# Biomaster 350 or fluval 307



## Mullen88 (8 May 2021)

Evening all. Been looking for a new tank for a while but don't have enough posts to access for sale pages on here 😂 just browsing Facebook and came across a 160L with cabinet for £140 has everything but a filter.  I'm new to the hobby but instantly hooked. Started in February and have just bought a 2nd 60L tank and now the 160L (Facebook marketplace is lethal). Looking for recommendations on a cannister filter. At the minute it's between a 307 or a biomaster thermo 350 what are people's thoughts or is there a better choice? Have found a 350 thermo relatively close to me used for £120. Didn't think that was too bad, but I am a noob 😅


----------



## Tom Delattre (8 May 2021)

Hi, the general rule of thumb is that the filter's flow needs to be 10x your tank volume. So here 1600L/H. So I'd look at the thermo 600 or equivalent models + a second filter, or an even bigger filter that is rated 1600L/H, or maybe two 350s? I've heard Oase has a new biomaster bigger than the 600 but I don't know a thing about it. 
That being said, the biomaster thermo line is very good. Ingenious, sturdy, easy to use. Maybe a bit too noisy for my taste (or rather for my wife's taste ^^).

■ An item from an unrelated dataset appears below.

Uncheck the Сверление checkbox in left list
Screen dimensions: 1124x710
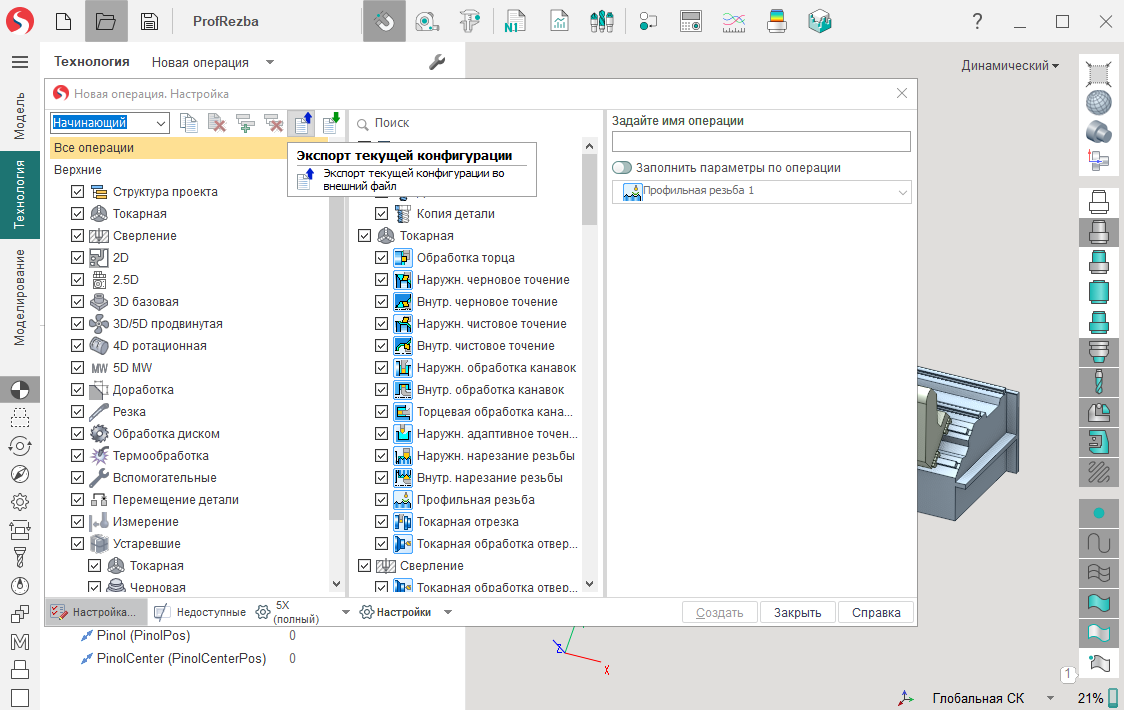point(79,236)
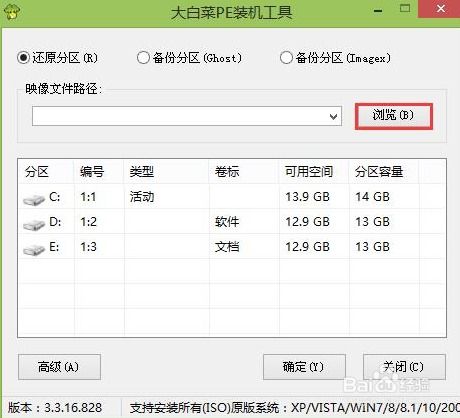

Envoyé de mon KB2003 en utilisant Tapatalk


----------



## Mullen88 (8 May 2021)

Are they really loud then? A lot of the YouTube reviews I watched said they were quite quiet. I do have a spare all pond solutions cannister that's 400l/h could I put that on as well with the 350 as kind of a booster? Just trying to keep costs down a bit.


----------



## sparkyweasel (8 May 2021)

Are you intending to inject CO2?
If so, the 10x rule is a good one. Without injected gas a much lower flow is fine.


----------



## Mullen88 (8 May 2021)

No. Wasn't planning on co2. Just low tech planted.


----------



## Mullen88 (8 May 2021)

Sorry for the mess around. The new tank is actually 260 litres. Was told wrong by seller. 4ft tank. So I'm guessing I will need the biomaster 600? Also looked at the fluval 407 and fx4 anyone had any experience with any of these?


----------



## sparkyweasel (8 May 2021)

Lol, I was just typing that the 350 would be OK, but that was for the 160 litres. 
Something a bit bigger for 260 litres then. Partially depending on what fish and plants you have in mind.


----------



## erwin123 (9 May 2021)

I have a 307. in my neck of the woods the Fluval 307 is a whole lot cheaper than the 350.  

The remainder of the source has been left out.